最近、教学社版韓国史教科書採択反対運動の様相は、扶桑社教科書の時と大きく変わらない。 しかし保守新聞の立場は180度変わった。 教学社版教科書が慰安婦関連叙述などで一部問題があるという点は認めつつも、採択撤回の背景に生徒や父母など教育の直間接的当事者の反発が強く作用した点を度外視して‘外部左派勢力の圧力’に追い込んでいる。 扶桑社版教科書反対運動をした市民団体は‘良心勢力’と評価したが、教学社版教科書に反対する側は‘人民裁判’を行う左派勢力として描写されている。
中央日報は8日付‘2322対0は正常ではなく狂気に他ならない’というタイトルの社説で、教学社版教科書採択反対の動きに対して「他人の考えは一寸たりとも容認しないという集団狂気の結果」と批判した。 この新聞は4日付‘特定教科書を採択したからと、人民裁判を受けるのか’というタイトルの社説でも 「(教学社版教科書の)採択をできないように邪魔する外部圧力であり脅迫だ。 …これらの団体やネチズンは、特定教科書採択学校に対する人民裁判を直ちに中断しなければならない」と書いた。

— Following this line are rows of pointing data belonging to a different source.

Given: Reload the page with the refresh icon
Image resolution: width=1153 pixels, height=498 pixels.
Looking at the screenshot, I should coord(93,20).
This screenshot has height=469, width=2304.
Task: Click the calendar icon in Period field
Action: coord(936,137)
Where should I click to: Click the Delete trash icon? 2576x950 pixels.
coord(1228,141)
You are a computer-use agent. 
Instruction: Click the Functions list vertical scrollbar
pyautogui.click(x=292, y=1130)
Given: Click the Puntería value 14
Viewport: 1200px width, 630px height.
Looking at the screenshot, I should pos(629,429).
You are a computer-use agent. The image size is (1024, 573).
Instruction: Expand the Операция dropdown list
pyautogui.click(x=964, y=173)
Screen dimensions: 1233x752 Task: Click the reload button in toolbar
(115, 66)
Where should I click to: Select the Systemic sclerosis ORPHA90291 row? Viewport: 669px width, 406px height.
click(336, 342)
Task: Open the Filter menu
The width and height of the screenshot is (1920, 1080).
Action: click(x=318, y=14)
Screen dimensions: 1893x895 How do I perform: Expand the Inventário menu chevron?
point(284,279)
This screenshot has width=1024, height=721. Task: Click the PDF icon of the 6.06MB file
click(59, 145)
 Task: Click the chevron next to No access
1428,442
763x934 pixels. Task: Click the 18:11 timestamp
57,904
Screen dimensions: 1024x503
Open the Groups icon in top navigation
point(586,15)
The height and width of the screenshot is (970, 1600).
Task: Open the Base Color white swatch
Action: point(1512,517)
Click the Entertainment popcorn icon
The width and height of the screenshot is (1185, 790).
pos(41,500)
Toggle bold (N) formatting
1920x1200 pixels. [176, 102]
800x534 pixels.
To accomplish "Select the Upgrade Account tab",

朝鮮日報も8日付‘‘教学社 集団踏みにじり’がまさに歴史教育現場の実状だ’というタイトルの社説で 「正常に国家検定を通過し採択された教科書が、外部の不当な圧力で採択が取り消されたとすれば、これは教育の自律性に対する重大な侵害に該当する」と主張した。 他の歴史教科書に対しては‘反大韓民国史観’を持つ教科書だと規定した。 東亜日報は6日付社説で 「教学社版教科書に対して‘採択率ゼロ’運動を組織的に行う側の内心は、大韓民国建国と6・25に対して右派的史観に基づく叙述をしたことを問題にしている」と主張した。